I have never been modest about changing clothes in front of Little K. I guess because I want him to understand what an
female body looks like. Some day he will
have a wife who might be insecure about her body, and I would like for him to
have seen more than just the media’s warped and edited version of women. I want him to be able to tell her that he
finds her perfectly normal body absolutely perfect. Click here
for a more eloquently written article on the subject.
As I was getting into the shower the other day, I heard giggles from Little K.
“What’s so funny?” I asked.
“That looks like a face!”
“Well, that right there looks like a mouth, your belly button looks like a nose, and those two things right there?

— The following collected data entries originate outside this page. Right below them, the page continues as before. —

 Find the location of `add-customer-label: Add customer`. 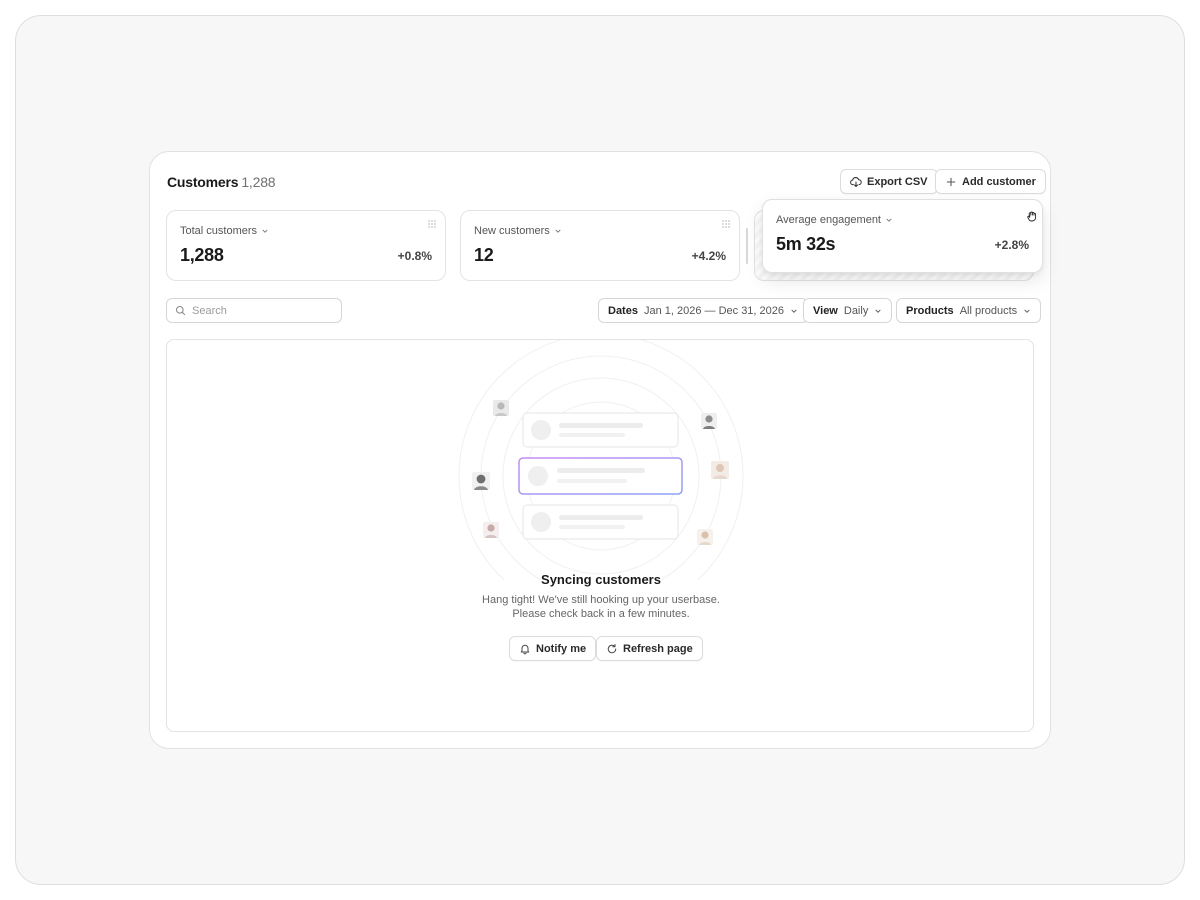

add-customer-label: Add customer is located at coordinates (999, 182).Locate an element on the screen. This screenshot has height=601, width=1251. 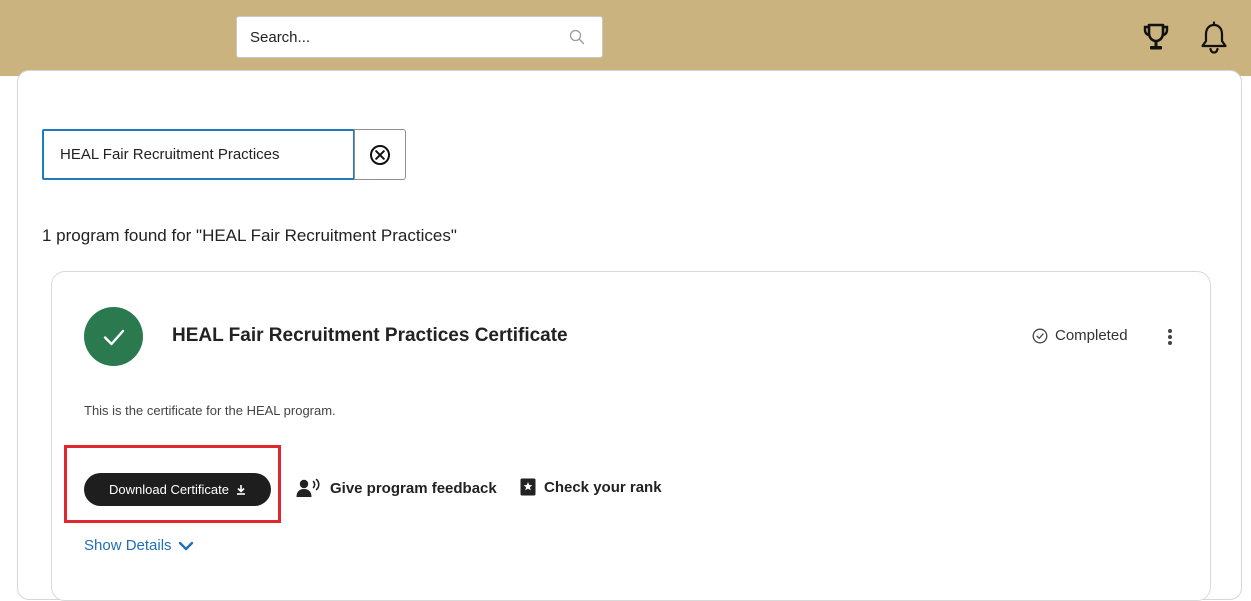
program-filter-input is located at coordinates (198, 154).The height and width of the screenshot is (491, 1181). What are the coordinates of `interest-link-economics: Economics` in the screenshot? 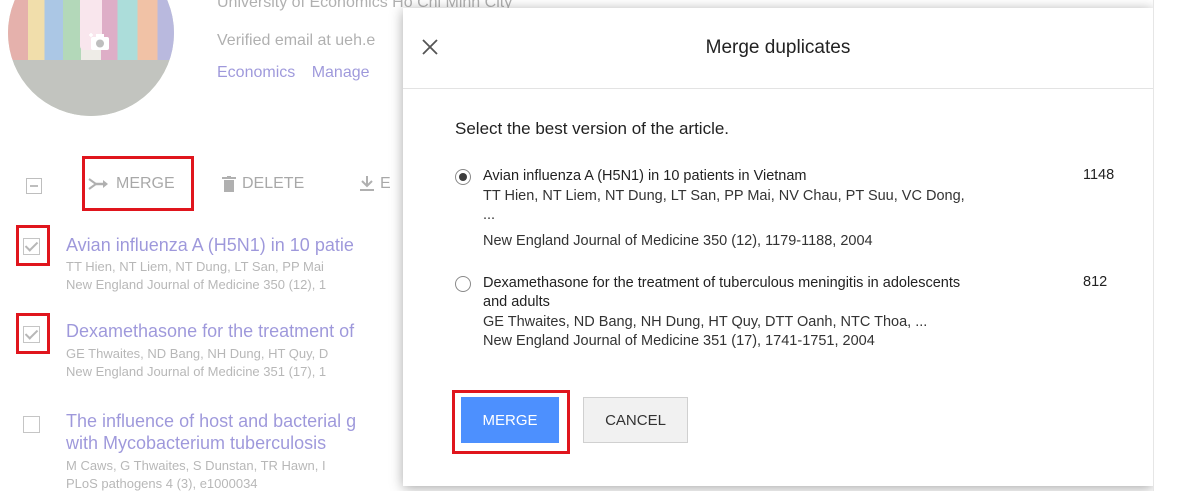 It's located at (256, 72).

Those look like eyes!”
“Oh!” I said, laughing.
“AAAAAGH! It’s staring at me!”
And then he ran away. After I looked at my mushy body in the mirror, I realized he was right. My belly button is completely consumed by chub, and my lower stomach is so stretched out and saggy that I look like I have a happy face on my torso at all times. I suppose it could be worse.
I’ve rendered an artistic drawing, complete with pink stretch marks. Because I have no shame.
Tonight after dinner, Little K looked at me and said, “Mom your stomach looks a yittle bit fat.” I chose not to outwardly react to his statement. Because the truth is, I am a little bit fat – but I want to teach him that bodies don’t define a person. He is just being an honest little boy who meant absolutely no malice by the comment – but my feelings were hurt nonetheless. While I want to teach him not to feel ashamed of his body or to make anyone else feel ashamed of their body, I am absolutely embarrassed of the way I look. So I said nothing. Mr. B gave him a stern talking to, and explained how rude it was to say such a thing. Little K then told me, “I only said it was a YITTLE bit fat, mom.”
*Little K can say his Ls, but he still says “yittle” – I’m not going to correct him because it’s adorable and I don’t have to.*
There is no point to this post except that kids can be assholes. But I’ve been needing a little kick in the gumption to get back to the gym – so, I guess, thanks?